***** Data for review
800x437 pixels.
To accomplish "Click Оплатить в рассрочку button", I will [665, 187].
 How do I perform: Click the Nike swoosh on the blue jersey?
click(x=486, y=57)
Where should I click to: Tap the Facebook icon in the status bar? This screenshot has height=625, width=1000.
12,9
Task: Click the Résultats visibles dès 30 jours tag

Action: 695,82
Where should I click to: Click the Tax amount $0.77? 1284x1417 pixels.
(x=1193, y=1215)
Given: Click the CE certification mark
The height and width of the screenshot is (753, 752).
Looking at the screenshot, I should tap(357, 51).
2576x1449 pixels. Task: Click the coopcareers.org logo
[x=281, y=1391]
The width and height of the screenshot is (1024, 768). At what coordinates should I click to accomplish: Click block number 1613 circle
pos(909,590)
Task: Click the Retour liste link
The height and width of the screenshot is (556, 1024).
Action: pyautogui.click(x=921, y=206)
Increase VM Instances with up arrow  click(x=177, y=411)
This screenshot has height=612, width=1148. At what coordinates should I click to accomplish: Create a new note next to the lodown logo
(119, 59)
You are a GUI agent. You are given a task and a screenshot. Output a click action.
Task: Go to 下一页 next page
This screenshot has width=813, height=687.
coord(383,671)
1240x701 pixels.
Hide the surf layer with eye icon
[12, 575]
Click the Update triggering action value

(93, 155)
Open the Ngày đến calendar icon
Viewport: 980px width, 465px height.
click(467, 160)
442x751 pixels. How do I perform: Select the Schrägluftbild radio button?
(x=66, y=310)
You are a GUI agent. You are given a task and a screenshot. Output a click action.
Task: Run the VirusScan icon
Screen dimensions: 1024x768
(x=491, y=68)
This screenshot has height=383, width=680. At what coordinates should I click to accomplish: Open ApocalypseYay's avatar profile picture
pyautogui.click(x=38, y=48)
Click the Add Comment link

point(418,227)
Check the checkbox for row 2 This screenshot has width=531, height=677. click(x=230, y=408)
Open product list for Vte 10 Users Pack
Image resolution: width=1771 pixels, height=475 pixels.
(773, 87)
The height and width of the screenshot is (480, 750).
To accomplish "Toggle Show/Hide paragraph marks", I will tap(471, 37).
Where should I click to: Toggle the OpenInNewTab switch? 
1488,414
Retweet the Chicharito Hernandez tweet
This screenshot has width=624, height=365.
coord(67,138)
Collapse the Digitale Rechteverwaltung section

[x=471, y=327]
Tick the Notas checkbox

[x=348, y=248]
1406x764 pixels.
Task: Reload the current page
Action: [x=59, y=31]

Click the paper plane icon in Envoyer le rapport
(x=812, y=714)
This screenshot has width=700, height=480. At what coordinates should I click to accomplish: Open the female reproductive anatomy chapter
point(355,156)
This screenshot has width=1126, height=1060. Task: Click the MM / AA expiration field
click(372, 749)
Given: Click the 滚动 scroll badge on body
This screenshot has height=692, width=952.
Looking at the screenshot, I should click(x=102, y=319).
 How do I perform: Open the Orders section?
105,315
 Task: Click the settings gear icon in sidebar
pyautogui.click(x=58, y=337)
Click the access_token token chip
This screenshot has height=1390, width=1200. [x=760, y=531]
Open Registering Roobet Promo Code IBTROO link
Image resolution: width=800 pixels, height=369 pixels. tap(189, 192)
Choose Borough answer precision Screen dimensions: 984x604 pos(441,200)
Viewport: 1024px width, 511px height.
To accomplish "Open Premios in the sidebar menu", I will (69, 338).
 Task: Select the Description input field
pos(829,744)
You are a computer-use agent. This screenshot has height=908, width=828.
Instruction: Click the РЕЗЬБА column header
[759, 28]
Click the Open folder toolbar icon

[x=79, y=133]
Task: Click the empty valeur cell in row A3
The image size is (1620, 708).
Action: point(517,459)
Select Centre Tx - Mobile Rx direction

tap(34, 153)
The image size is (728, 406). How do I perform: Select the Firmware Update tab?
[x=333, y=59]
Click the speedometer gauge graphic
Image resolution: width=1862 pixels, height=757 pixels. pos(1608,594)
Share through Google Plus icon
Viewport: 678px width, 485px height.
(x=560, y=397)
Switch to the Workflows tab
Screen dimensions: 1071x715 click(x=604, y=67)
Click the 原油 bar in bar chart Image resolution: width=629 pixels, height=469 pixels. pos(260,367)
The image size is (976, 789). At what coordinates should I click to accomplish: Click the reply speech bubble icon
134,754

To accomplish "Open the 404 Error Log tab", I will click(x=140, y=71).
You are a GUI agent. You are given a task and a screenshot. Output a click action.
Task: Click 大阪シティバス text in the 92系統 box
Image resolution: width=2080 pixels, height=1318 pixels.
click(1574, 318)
**********
Your instructions:
Set every entry down verbatim.

Result of this exercise:
800x437 pixels.
To accomplish "Click Оплатить в рассрочку button", I will [665, 187].
 How do I perform: Click the Nike swoosh on the blue jersey?
click(x=486, y=57)
Where should I click to: Tap the Facebook icon in the status bar? This screenshot has height=625, width=1000.
12,9
Task: Click the Résultats visibles dès 30 jours tag

Action: 695,82
Where should I click to: Click the Tax amount $0.77? 1284x1417 pixels.
(x=1193, y=1215)
Given: Click the CE certification mark
The height and width of the screenshot is (753, 752).
Looking at the screenshot, I should tap(357, 51).
2576x1449 pixels. Task: Click the coopcareers.org logo
[x=281, y=1391]
The width and height of the screenshot is (1024, 768). At what coordinates should I click to accomplish: Click block number 1613 circle
pos(909,590)
Task: Click the Retour liste link
The height and width of the screenshot is (556, 1024).
Action: pyautogui.click(x=921, y=206)
Increase VM Instances with up arrow  click(x=177, y=411)
This screenshot has height=612, width=1148. At what coordinates should I click to accomplish: Create a new note next to the lodown logo
(119, 59)
You are a GUI agent. You are given a task and a screenshot. Output a click action.
Task: Go to 下一页 next page
This screenshot has width=813, height=687.
coord(383,671)
1240x701 pixels.
Hide the surf layer with eye icon
[12, 575]
Click the Update triggering action value

(93, 155)
Open the Ngày đến calendar icon
Viewport: 980px width, 465px height.
click(467, 160)
442x751 pixels. How do I perform: Select the Schrägluftbild radio button?
(x=66, y=310)
You are a GUI agent. You are given a task and a screenshot. Output a click action.
Task: Run the VirusScan icon
Screen dimensions: 1024x768
(x=491, y=68)
This screenshot has height=383, width=680. At what coordinates should I click to accomplish: Open ApocalypseYay's avatar profile picture
pyautogui.click(x=38, y=48)
Click the Add Comment link

point(418,227)
Check the checkbox for row 2 This screenshot has width=531, height=677. click(x=230, y=408)
Open product list for Vte 10 Users Pack
Image resolution: width=1771 pixels, height=475 pixels.
(773, 87)
The height and width of the screenshot is (480, 750).
To accomplish "Toggle Show/Hide paragraph marks", I will tap(471, 37).
Where should I click to: Toggle the OpenInNewTab switch? 
1488,414
Retweet the Chicharito Hernandez tweet
This screenshot has width=624, height=365.
coord(67,138)
Collapse the Digitale Rechteverwaltung section

[x=471, y=327]
Tick the Notas checkbox

[x=348, y=248]
1406x764 pixels.
Task: Reload the current page
Action: [x=59, y=31]

Click the paper plane icon in Envoyer le rapport
(x=812, y=714)
This screenshot has width=700, height=480. At what coordinates should I click to accomplish: Open the female reproductive anatomy chapter
point(355,156)
This screenshot has width=1126, height=1060. Task: Click the MM / AA expiration field
click(372, 749)
Given: Click the 滚动 scroll badge on body
This screenshot has height=692, width=952.
Looking at the screenshot, I should click(x=102, y=319).
 How do I perform: Open the Orders section?
105,315
 Task: Click the settings gear icon in sidebar
pyautogui.click(x=58, y=337)
Click the access_token token chip
This screenshot has height=1390, width=1200. [x=760, y=531]
Open Registering Roobet Promo Code IBTROO link
Image resolution: width=800 pixels, height=369 pixels. tap(189, 192)
Choose Borough answer precision Screen dimensions: 984x604 pos(441,200)
Viewport: 1024px width, 511px height.
To accomplish "Open Premios in the sidebar menu", I will (69, 338).
 Task: Select the Description input field
pos(829,744)
You are a computer-use agent. This screenshot has height=908, width=828.
Instruction: Click the РЕЗЬБА column header
[759, 28]
Click the Open folder toolbar icon

[x=79, y=133]
Task: Click the empty valeur cell in row A3
The image size is (1620, 708).
Action: point(517,459)
Select Centre Tx - Mobile Rx direction

tap(34, 153)
The image size is (728, 406). How do I perform: Select the Firmware Update tab?
[x=333, y=59]
Click the speedometer gauge graphic
Image resolution: width=1862 pixels, height=757 pixels. pos(1608,594)
Share through Google Plus icon
Viewport: 678px width, 485px height.
(x=560, y=397)
Switch to the Workflows tab
Screen dimensions: 1071x715 click(x=604, y=67)
Click the 原油 bar in bar chart Image resolution: width=629 pixels, height=469 pixels. pos(260,367)
The image size is (976, 789). At what coordinates should I click to accomplish: Click the reply speech bubble icon
134,754

To accomplish "Open the 404 Error Log tab", I will click(x=140, y=71).
You are a GUI agent. You are given a task and a screenshot. Output a click action.
Task: Click 大阪シティバス text in the 92系統 box
Image resolution: width=2080 pixels, height=1318 pixels.
click(1574, 318)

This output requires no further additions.